This is personal. In the 1960’s growing up in Chicago’s suburbs, my parents furnished their home with just about everything from Sears. My mother and I frequented the big Sears store in the Loop. After we moved to Michigan, my father offered several shares of Sears’ stock as collateral for a loan for my first business (Salisbury’s Apiaries, another story for another day). We watched in 1973 as the world’s tallest building, the Sears Tower, opened in Chicago’s loop.

By then the winds of change had already started to blow. In 1977, I started my career at Whirlpool Corporation. Whirlpool was Sears’ largest supplier and Sears its biggest customer. One year later, I attended a company quarterly meeting where a senior leader told us that the executive team was concerned about Sears’ future, and Whirlpool would put greater focus on their own brands and marketing strategy. That was 40 years ago. Sadly, their predictions proved true. Sears is now all but gone.

What happened? Walmart entered the national marketplace in the 1970’s. Sears could not fulfill product commitments. Sears went into the insurance and real estate businesses which diluted their focus. With the rise of the internet, they were late to the party. They stopped investing in their stores.

They lost their way. They did not remain true to their purpose. They became complacent and distracted. They lost touch with their employees. These issues caused them to lose touch with their marketplace.

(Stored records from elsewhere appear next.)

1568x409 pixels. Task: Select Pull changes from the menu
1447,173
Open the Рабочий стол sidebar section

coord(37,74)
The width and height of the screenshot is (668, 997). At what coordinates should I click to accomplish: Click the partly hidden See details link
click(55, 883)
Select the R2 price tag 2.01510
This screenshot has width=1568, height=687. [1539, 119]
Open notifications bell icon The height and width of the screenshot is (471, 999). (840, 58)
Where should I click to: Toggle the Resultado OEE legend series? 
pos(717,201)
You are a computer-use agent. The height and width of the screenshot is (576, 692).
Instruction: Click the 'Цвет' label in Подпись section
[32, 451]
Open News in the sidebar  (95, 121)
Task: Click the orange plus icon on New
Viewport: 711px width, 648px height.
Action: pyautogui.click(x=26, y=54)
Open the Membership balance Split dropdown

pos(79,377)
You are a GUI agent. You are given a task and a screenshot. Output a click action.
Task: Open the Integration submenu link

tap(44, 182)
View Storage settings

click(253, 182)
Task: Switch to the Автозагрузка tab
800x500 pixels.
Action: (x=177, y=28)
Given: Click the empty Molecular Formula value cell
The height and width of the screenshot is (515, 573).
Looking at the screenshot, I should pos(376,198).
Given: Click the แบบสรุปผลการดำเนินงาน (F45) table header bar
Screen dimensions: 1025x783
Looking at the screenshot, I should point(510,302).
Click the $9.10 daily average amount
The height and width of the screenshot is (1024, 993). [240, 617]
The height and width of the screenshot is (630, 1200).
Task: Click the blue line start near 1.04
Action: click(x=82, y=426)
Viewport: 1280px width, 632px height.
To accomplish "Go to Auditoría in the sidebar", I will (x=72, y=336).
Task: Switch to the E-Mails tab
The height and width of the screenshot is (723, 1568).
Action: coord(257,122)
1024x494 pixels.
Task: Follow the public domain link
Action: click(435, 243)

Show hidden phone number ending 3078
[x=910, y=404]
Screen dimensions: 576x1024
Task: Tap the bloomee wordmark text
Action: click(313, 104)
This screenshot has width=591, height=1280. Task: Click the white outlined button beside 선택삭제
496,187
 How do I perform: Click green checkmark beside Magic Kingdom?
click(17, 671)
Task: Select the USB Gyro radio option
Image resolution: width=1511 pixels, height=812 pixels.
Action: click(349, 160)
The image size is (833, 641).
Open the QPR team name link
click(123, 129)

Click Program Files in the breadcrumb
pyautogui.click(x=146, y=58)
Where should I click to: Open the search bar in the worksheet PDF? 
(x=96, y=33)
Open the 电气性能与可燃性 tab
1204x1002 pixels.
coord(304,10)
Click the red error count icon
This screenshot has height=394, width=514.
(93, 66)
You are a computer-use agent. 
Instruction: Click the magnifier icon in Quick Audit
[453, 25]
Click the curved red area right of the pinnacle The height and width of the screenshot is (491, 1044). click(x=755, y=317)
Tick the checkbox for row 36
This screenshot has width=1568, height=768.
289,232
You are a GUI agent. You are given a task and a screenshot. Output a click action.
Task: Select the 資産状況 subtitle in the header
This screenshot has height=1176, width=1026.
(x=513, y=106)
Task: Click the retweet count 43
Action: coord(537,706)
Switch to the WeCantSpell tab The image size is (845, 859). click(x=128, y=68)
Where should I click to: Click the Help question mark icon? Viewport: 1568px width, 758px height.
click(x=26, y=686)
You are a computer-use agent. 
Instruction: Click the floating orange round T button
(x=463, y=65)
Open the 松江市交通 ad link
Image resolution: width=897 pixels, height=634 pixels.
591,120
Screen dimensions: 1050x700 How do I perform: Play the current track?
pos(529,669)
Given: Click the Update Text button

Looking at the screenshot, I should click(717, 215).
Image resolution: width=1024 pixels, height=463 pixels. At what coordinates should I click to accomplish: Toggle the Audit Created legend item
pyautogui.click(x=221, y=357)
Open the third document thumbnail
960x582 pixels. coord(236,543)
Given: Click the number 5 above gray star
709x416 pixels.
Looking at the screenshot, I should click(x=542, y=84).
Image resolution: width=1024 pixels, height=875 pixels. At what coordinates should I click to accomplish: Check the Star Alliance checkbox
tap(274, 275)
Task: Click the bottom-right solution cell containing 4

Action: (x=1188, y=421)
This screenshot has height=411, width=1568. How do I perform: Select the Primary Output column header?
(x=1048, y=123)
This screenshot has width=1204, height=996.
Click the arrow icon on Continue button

Over and over I see successful leaders do one thing quite well. They define and stay true to their purpose. Whatever the scale of the transformation they:

  • Define a clear purpose, and state it in terms of tangible outcomes.
  • Ensure their leadership team is aligned to these outcomes.
  • Work to eliminate cross-functional dysfunction that hampers realization of the outcomes.
  • Communicate frequently and repetitively about the value of the transformation and its outcomes.
  • Seek real time feedback from all levels of the organization to assess progress and potentially modify the course of action required to implement their transformation.
  • Enroll employees to drive the transformation. Managers define processes and measures; front-line employees determine how the changes will impact them and their peers and act accordingly.

As a leader driving transformational change in your organization, ask yourself the questions posed  above.

Having worked with executives driving successful transformational change, I am uniquely qualified to help you achieve the value you expect from your program. Contact me today to learn more about how I can help you.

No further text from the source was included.